Abrindo mão de um procedimento que ao longo das músicas quase nos faria pensar em uma enorme colagem de ritmos, nos seduzindo com uma proposta que pega pelo já conhecido, mas também pelo frescor desses novos arranjos, melodias, harmonias e letras. O que nos leva a concluir não se tratar de mera colagem aquilo que escutamos no decorrer das faixas que compõem o álbum, mas sim da capacidade de criar utilizando-se de linguagens diversas e de muitas influências dispares.
Linguagens e influências que se encontram numa experimentação muito rica, se colocando na capacidade de variar e dosar ijexá, dub, reggae, música eletrônica, samba, funk, rimas do rap, rock, enfim uma miríade de sabores musicais que encontram nesse caldeirão os temperos e o preparo adequado.

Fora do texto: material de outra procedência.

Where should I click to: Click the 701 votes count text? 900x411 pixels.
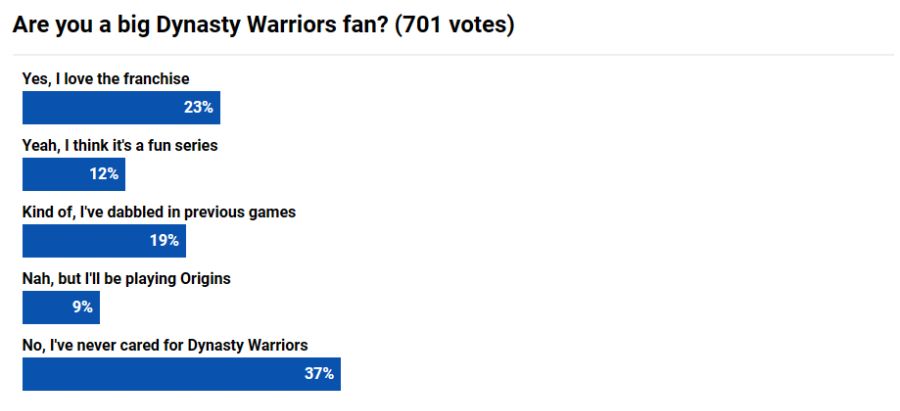coord(455,26)
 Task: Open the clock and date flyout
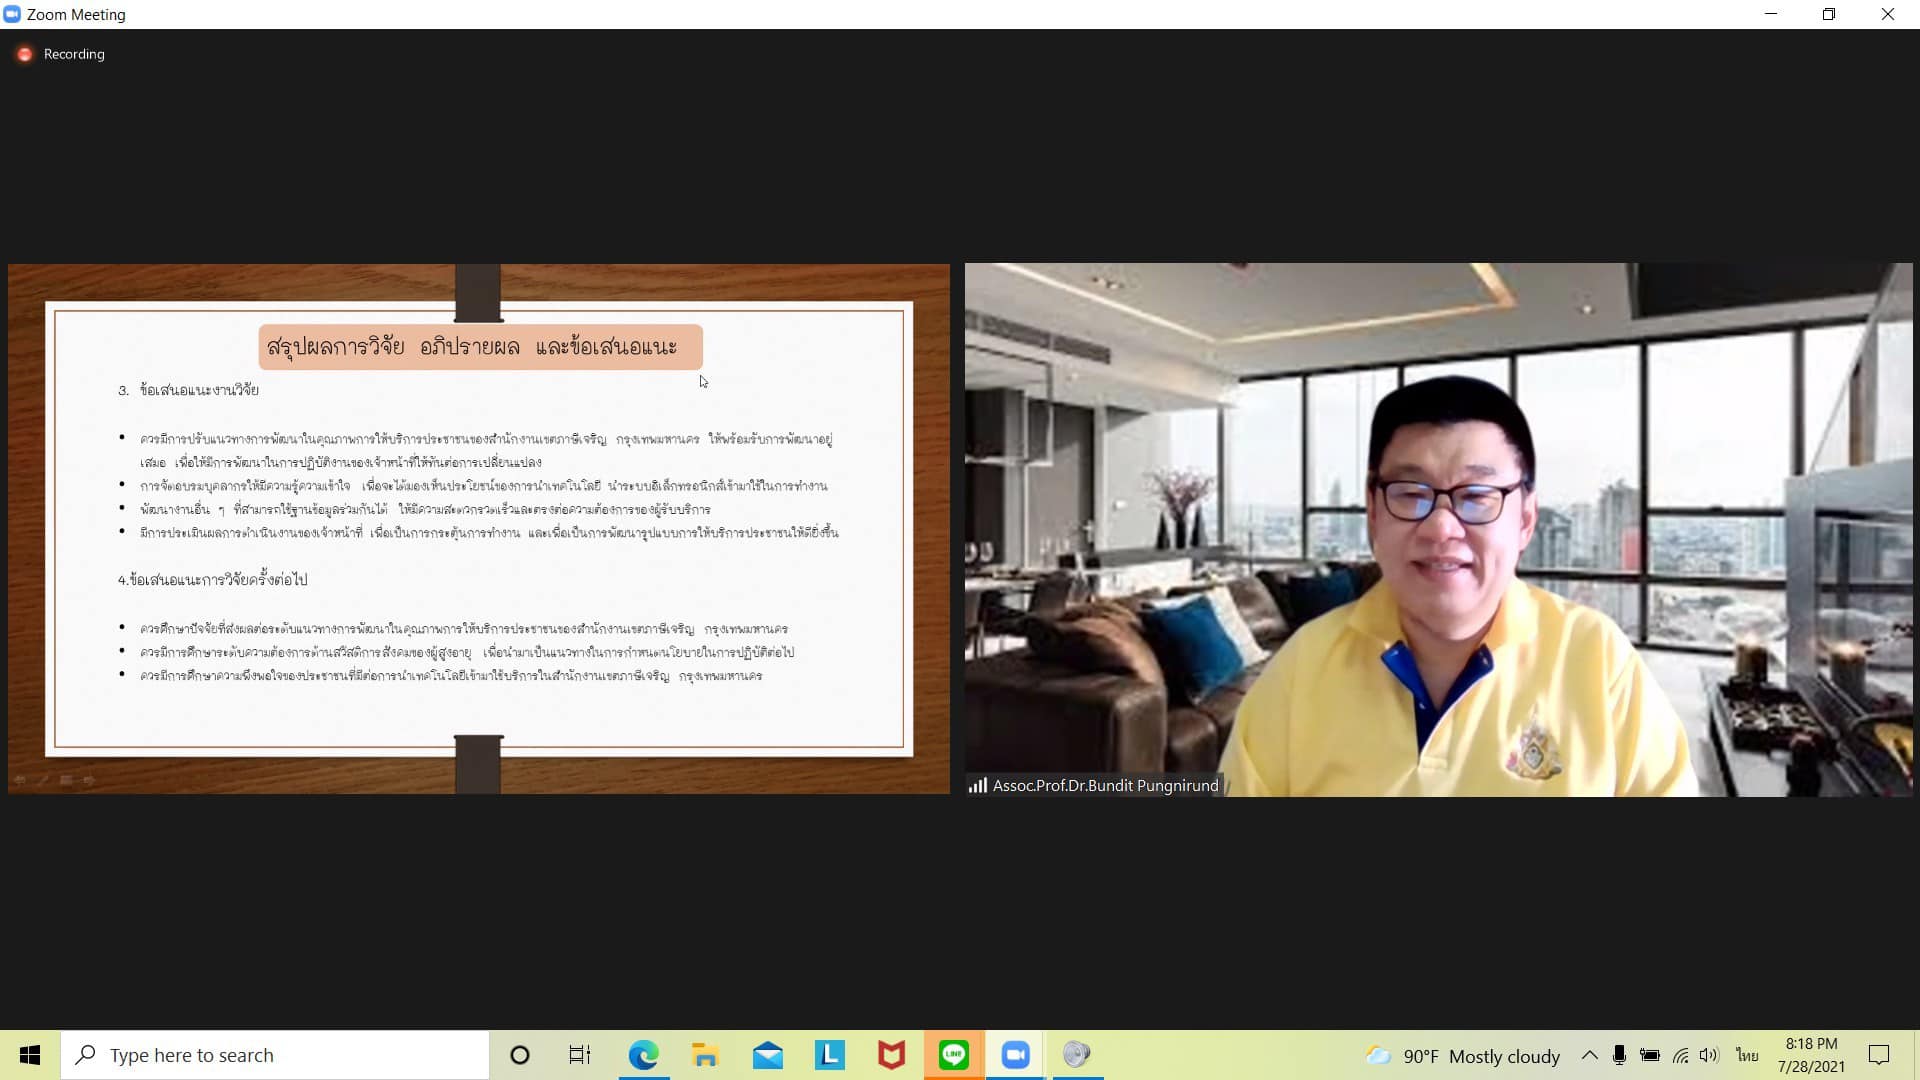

E convenhamos que, a guisa de ecletismo, mãos inábeis fazem muitas vezes o caldo entornar quando não oferece-nos pratos mau preparados e indigestos. A produção refinada de Jorge Luiz Almeida não deixa que se passe do ponto correto. A música popular aqui se encontra sem nenhum traço de gourmetização ou modernização forçada, não existe exageros, tudo se apresenta redondinho, recebendo os traços, as pitadas e mandingas que lhe conferem a originalidade da feitura.
Como excelente complemento para essa alquimia sonora, encontramos letras muito bem construídas, explanando ao longo das faixas muita espiritualidade e autoconhecimento. Abrindo mão de conteúdos panfletários ou e ideológicos explícitos, as composições passeiam numa chave poético filosófica. Composições essas de muita beleza, portadoras de leveza e simplicidade no que tange a assuntos complexos como a elevação espiritual defumada em pressupostos das nossas religiões de matriz africana e indígena.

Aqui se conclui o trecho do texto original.